# [Your objective]
Without the pictures, output the records below word for word.

[[ Exercise input, beginning ]]

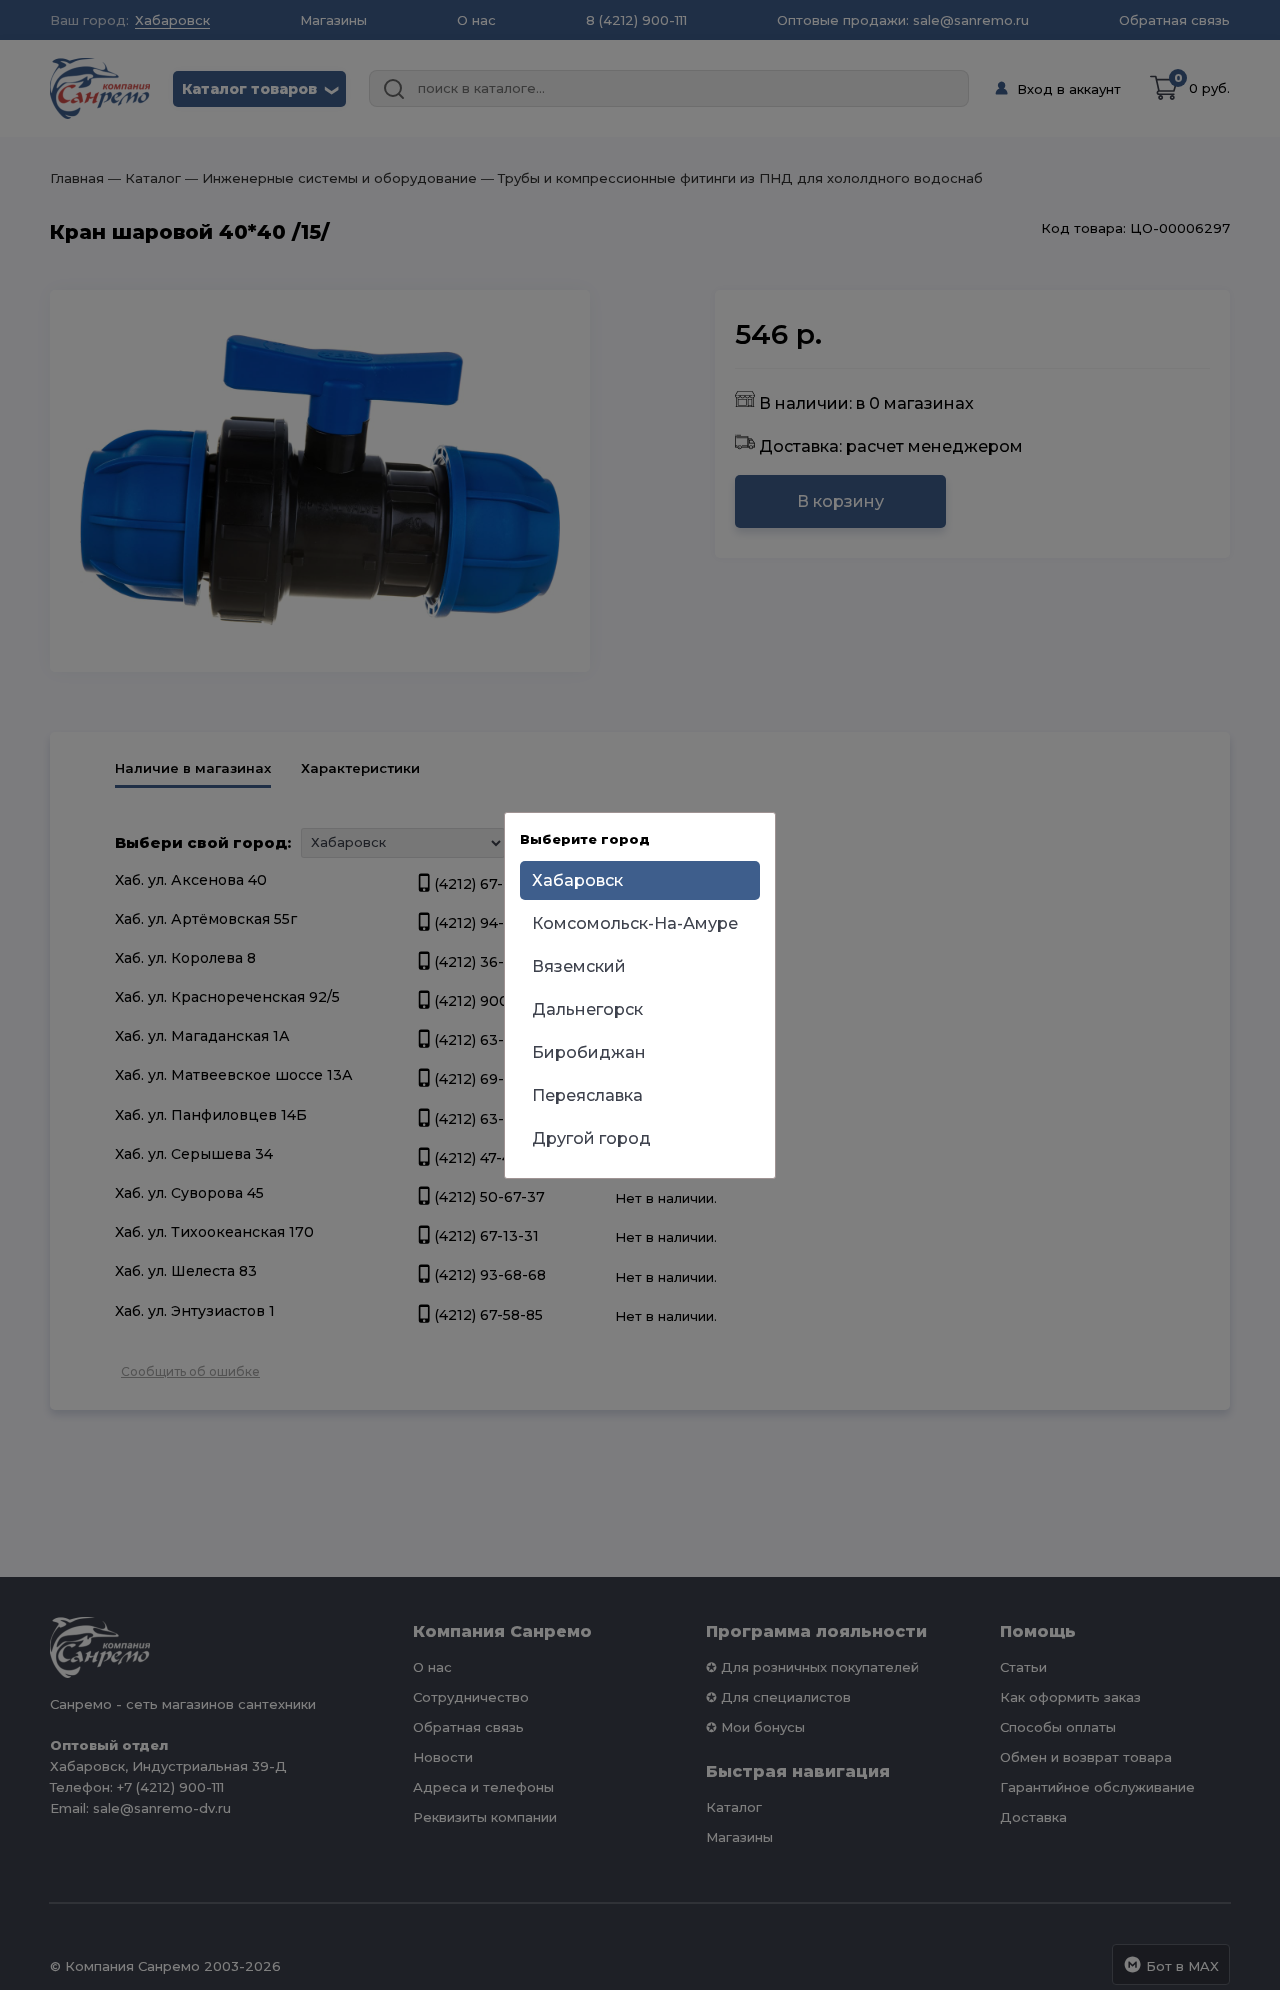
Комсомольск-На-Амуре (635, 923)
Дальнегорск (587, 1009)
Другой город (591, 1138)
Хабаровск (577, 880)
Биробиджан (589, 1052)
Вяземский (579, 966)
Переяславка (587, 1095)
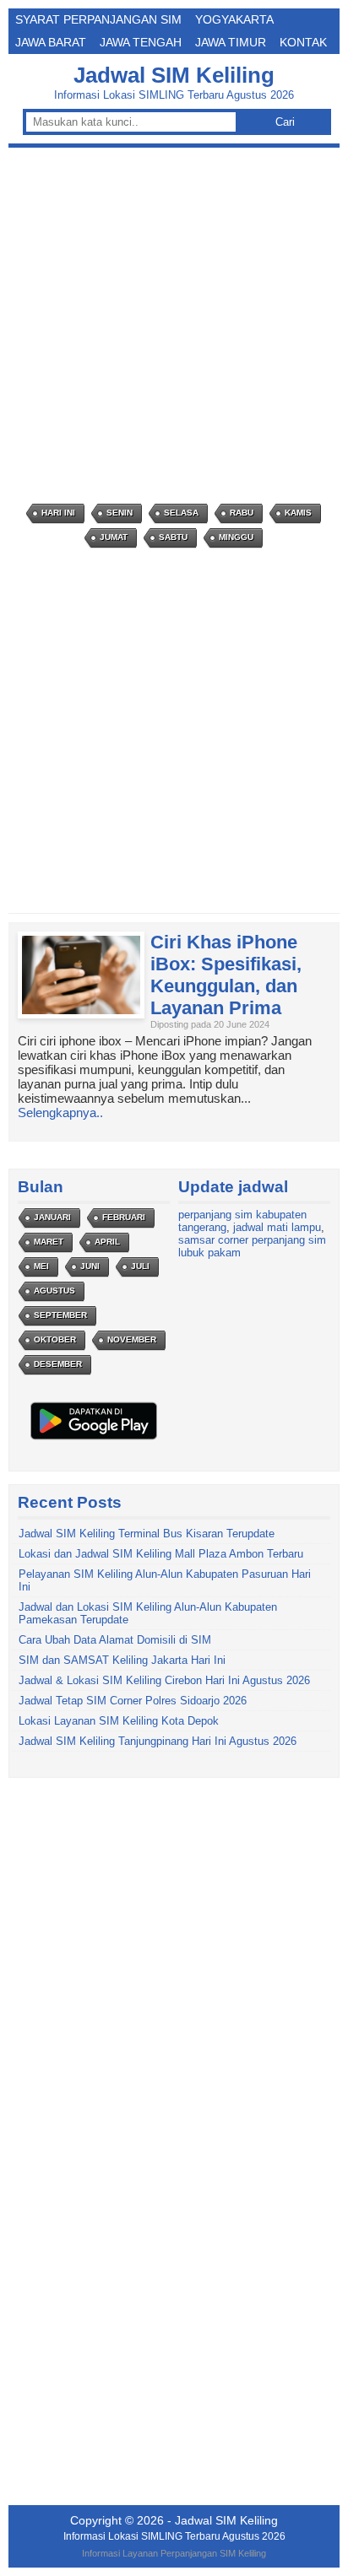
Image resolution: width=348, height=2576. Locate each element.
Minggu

[[ Exercise input, end ]]

# [Output of the task]
Комсомольск-На-Амуре (635, 923)
Дальнегорск (587, 1009)
Другой город (591, 1138)
Хабаровск (577, 880)
Биробиджан (589, 1052)
Вяземский (579, 966)
Переяславка (587, 1095)
Image resolution: width=348, height=2576. Locate each element.
Minggu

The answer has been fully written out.